### Data to examine
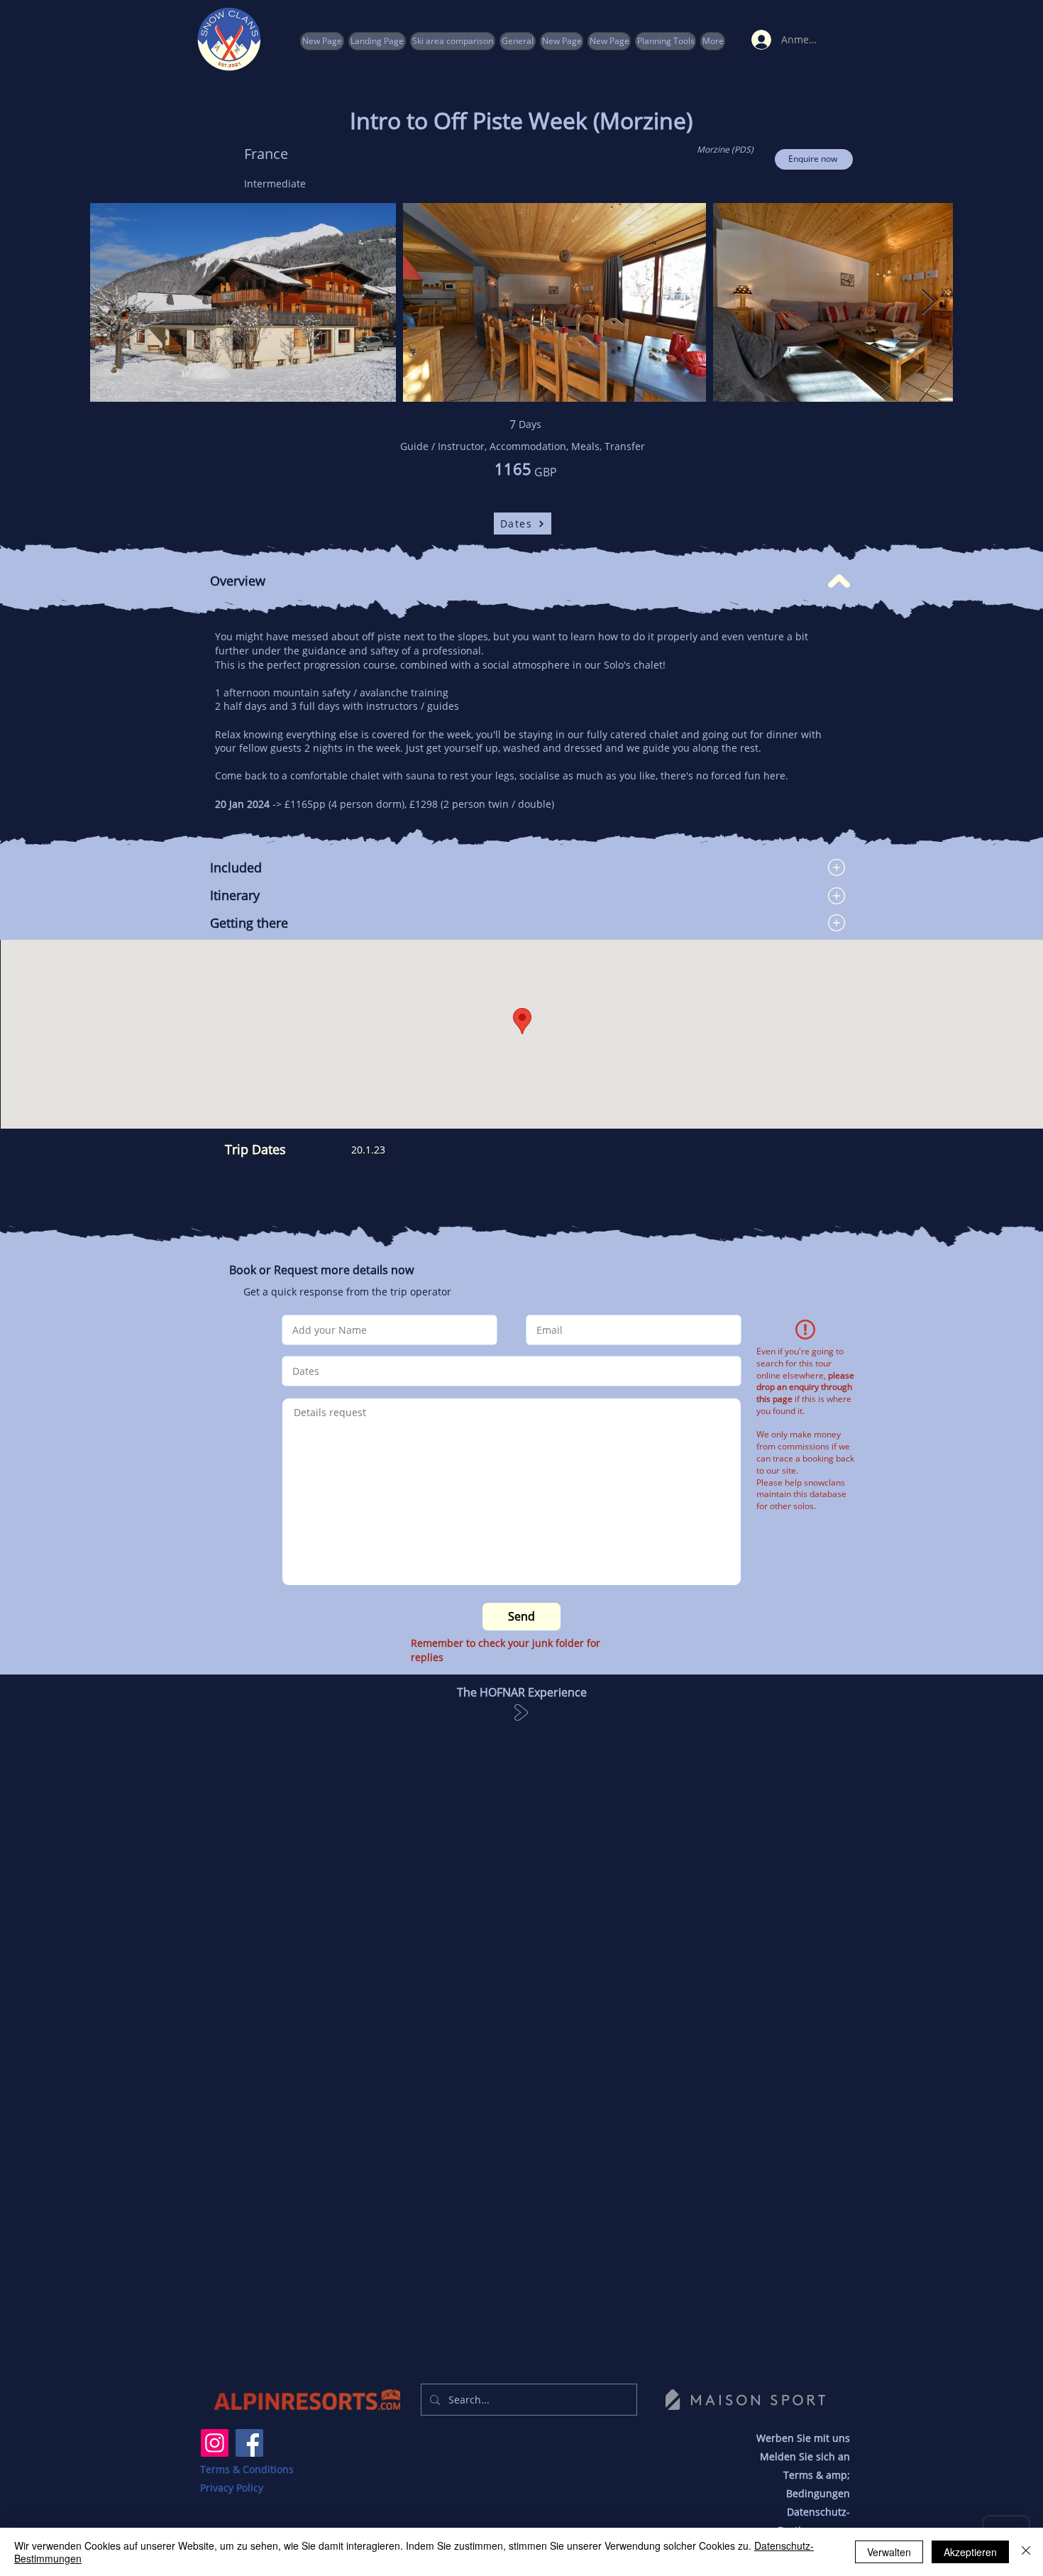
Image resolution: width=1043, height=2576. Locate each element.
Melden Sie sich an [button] (805, 2456)
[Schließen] (1025, 2552)
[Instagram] (214, 2443)
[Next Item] (928, 303)
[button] (665, 41)
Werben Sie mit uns (803, 2438)
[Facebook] (249, 2443)
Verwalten (889, 2552)
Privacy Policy (231, 2487)
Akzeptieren (970, 2552)
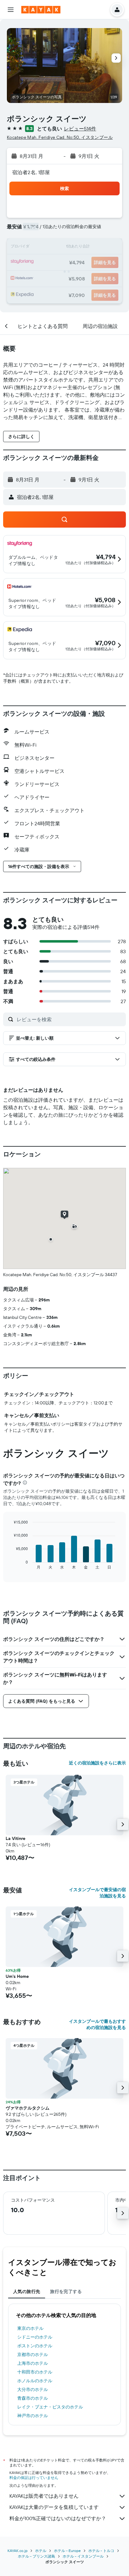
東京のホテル (30, 2328)
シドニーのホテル (34, 2337)
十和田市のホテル (34, 2372)
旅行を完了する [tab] (66, 2291)
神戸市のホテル (32, 2415)
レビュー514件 (80, 128)
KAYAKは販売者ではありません (44, 2496)
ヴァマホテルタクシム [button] (27, 2108)
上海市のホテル (32, 2363)
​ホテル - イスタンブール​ (83, 2556)
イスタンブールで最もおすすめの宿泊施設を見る (97, 2024)
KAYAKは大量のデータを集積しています (54, 2507)
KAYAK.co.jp (18, 2550)
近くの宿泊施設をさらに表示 (97, 1763)
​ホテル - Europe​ (67, 2550)
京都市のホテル (32, 2354)
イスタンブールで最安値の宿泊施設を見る (97, 1893)
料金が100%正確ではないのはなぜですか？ (57, 2518)
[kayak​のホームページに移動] (40, 9)
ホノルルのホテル (34, 2380)
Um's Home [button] (17, 1976)
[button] (11, 10)
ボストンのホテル (34, 2346)
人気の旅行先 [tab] (26, 2291)
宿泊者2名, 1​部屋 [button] (31, 172)
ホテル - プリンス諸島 (36, 2556)
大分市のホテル (32, 2389)
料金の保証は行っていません (33, 2477)
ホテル (40, 2550)
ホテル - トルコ (101, 2550)
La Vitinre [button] (15, 1838)
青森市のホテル (32, 2398)
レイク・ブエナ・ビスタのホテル (50, 2407)
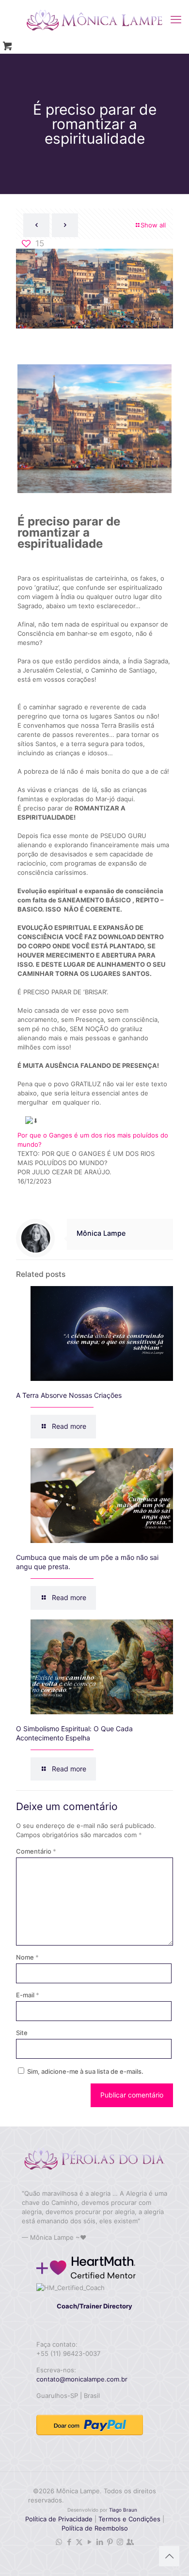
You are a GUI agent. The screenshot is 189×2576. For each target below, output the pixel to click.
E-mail (27, 1995)
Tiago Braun (123, 2510)
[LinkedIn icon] (99, 2541)
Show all (153, 225)
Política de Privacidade (59, 2519)
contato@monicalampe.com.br (81, 2379)
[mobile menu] (176, 19)
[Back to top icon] (169, 2556)
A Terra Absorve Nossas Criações (69, 1395)
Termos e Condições (129, 2519)
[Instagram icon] (120, 2541)
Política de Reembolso (95, 2528)
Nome (27, 1957)
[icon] (130, 2541)
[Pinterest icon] (109, 2541)
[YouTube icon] (89, 2541)
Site (22, 2033)
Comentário (36, 1851)
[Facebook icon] (69, 2541)
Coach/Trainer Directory (94, 2306)
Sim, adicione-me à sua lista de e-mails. (84, 2071)
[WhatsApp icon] (59, 2541)
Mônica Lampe (101, 1233)
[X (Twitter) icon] (79, 2541)
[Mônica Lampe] (94, 19)
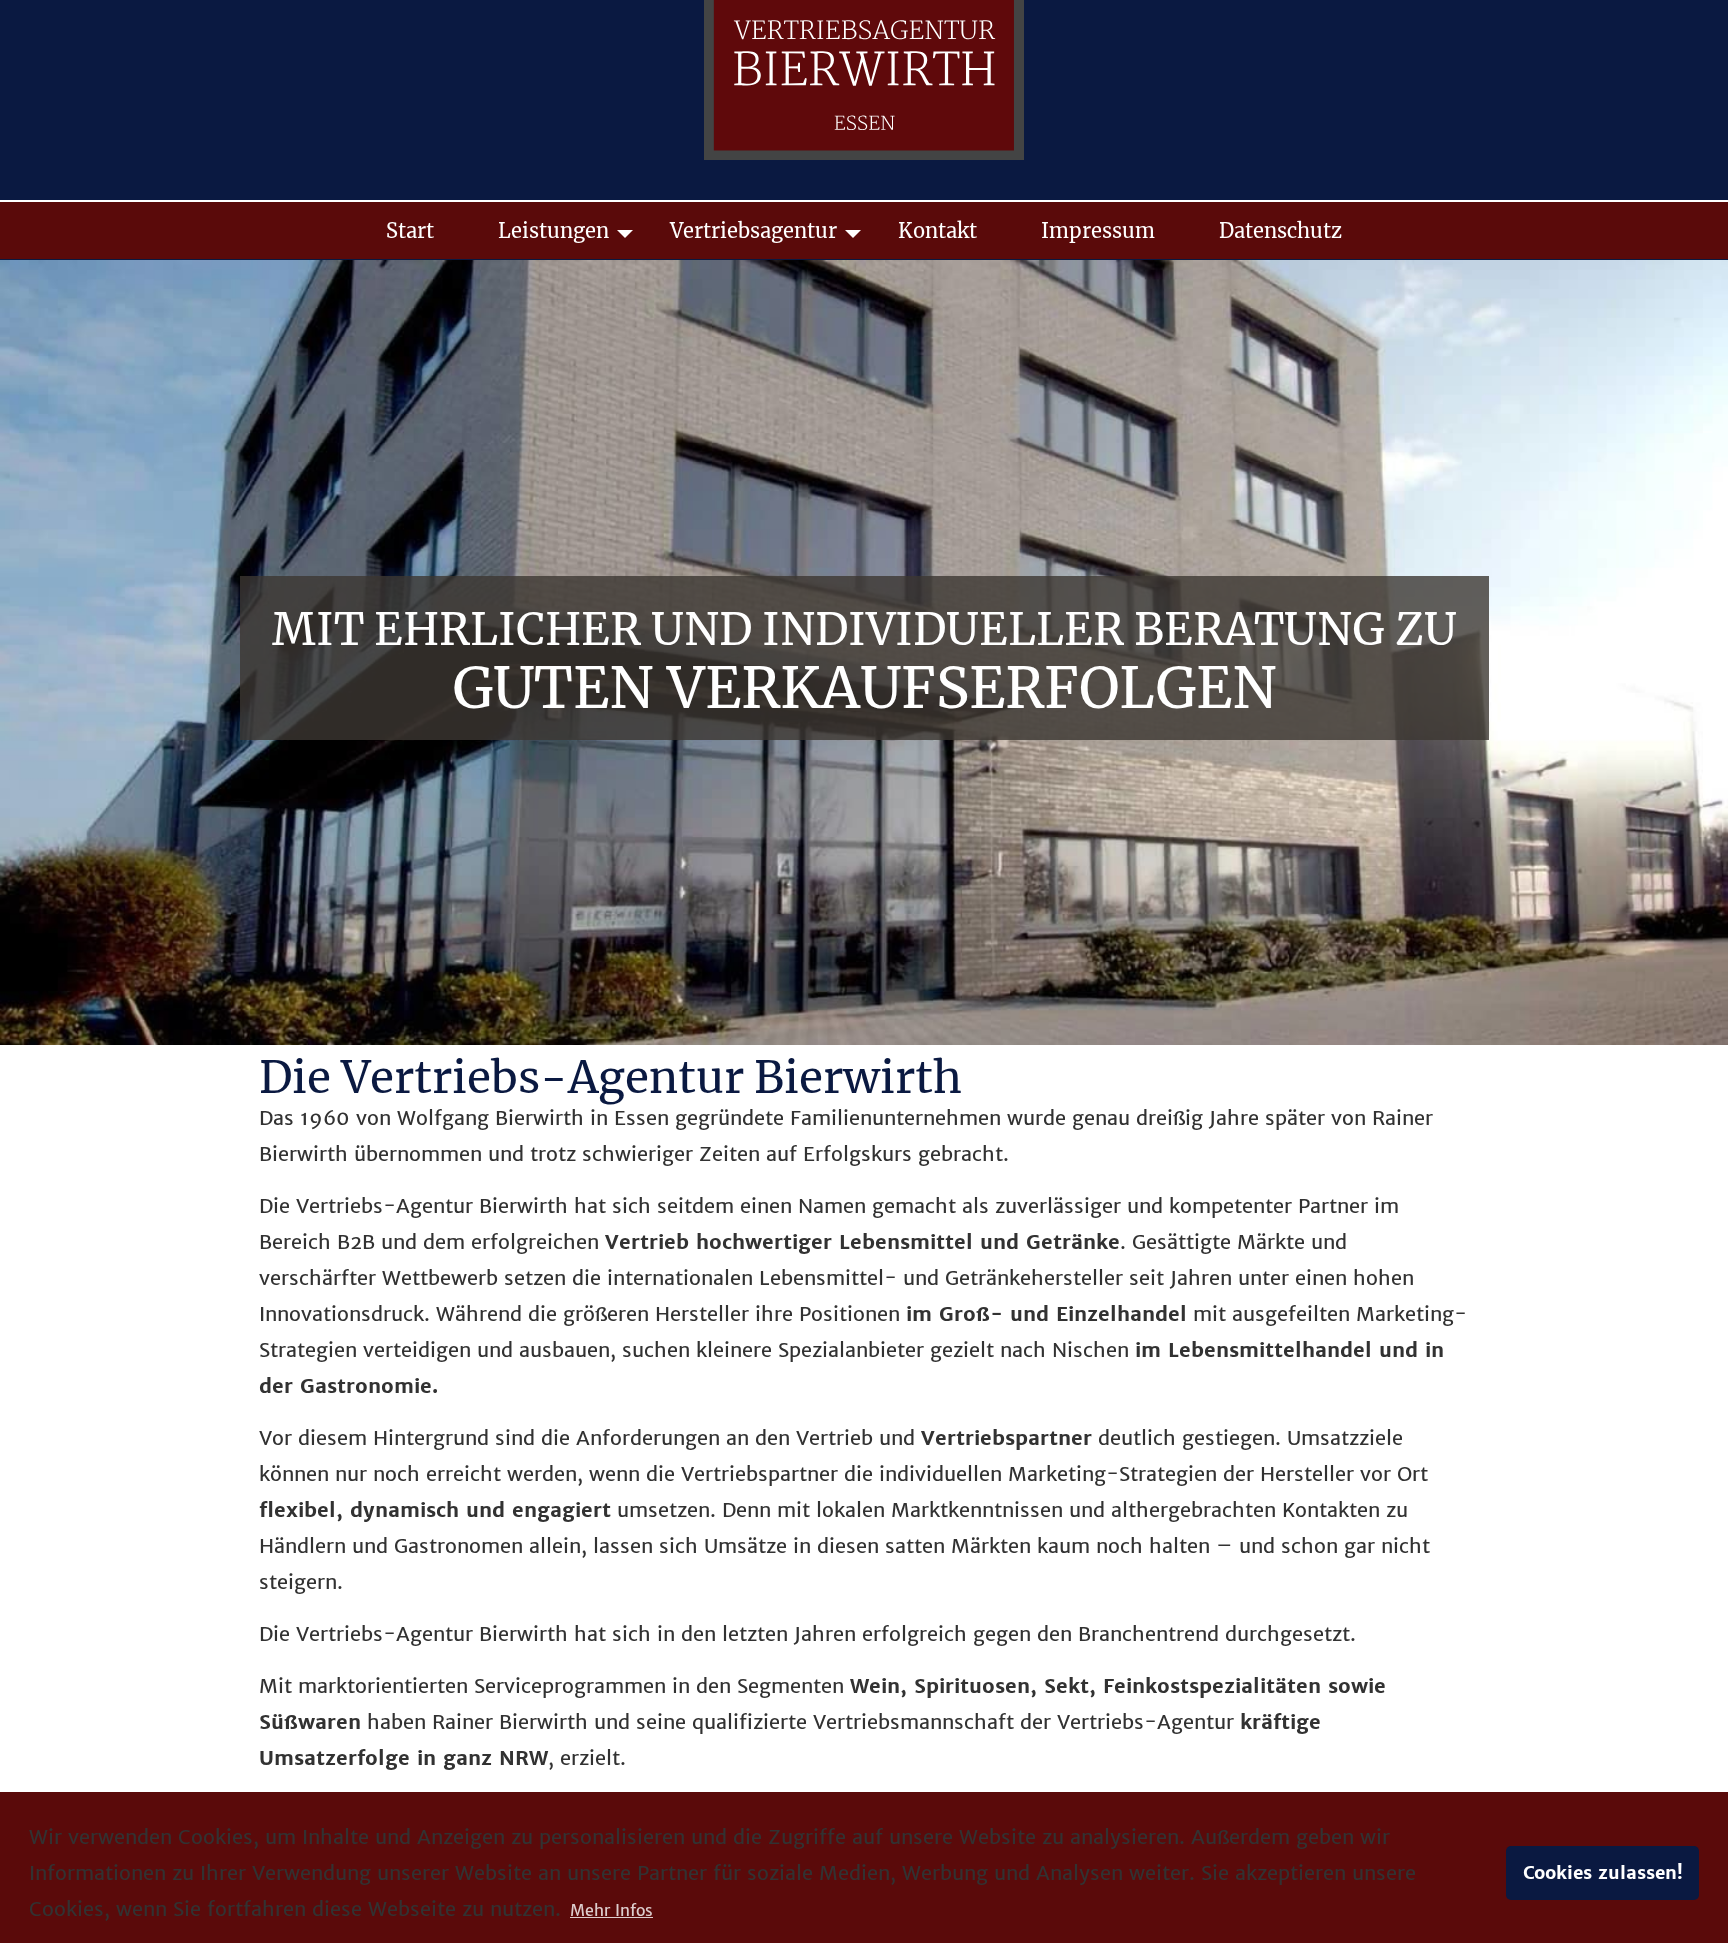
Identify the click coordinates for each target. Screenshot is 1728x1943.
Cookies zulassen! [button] (1603, 1872)
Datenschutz (1280, 230)
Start (410, 230)
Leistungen (553, 230)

### Your goal
Set down exactly the lines of the entries above from the one holding "[YouTube icon] (89, 2541)" through the last one, including both, with the pictures left out.

### Response
[YouTube icon] (89, 2541)
Site (22, 2033)
Comentário (36, 1851)
[Facebook icon] (69, 2541)
Coach/Trainer Directory (94, 2306)
Sim, adicione-me à sua lista de e-mails. (84, 2071)
[WhatsApp icon] (59, 2541)
Mônica Lampe (101, 1233)
[X (Twitter) icon] (79, 2541)
[Mônica Lampe] (94, 19)
Identify the click coordinates for each target. Screenshot is 1728x1943.
Cookies zulassen! [button] (1603, 1872)
Datenschutz (1280, 230)
Start (410, 230)
Leistungen (553, 230)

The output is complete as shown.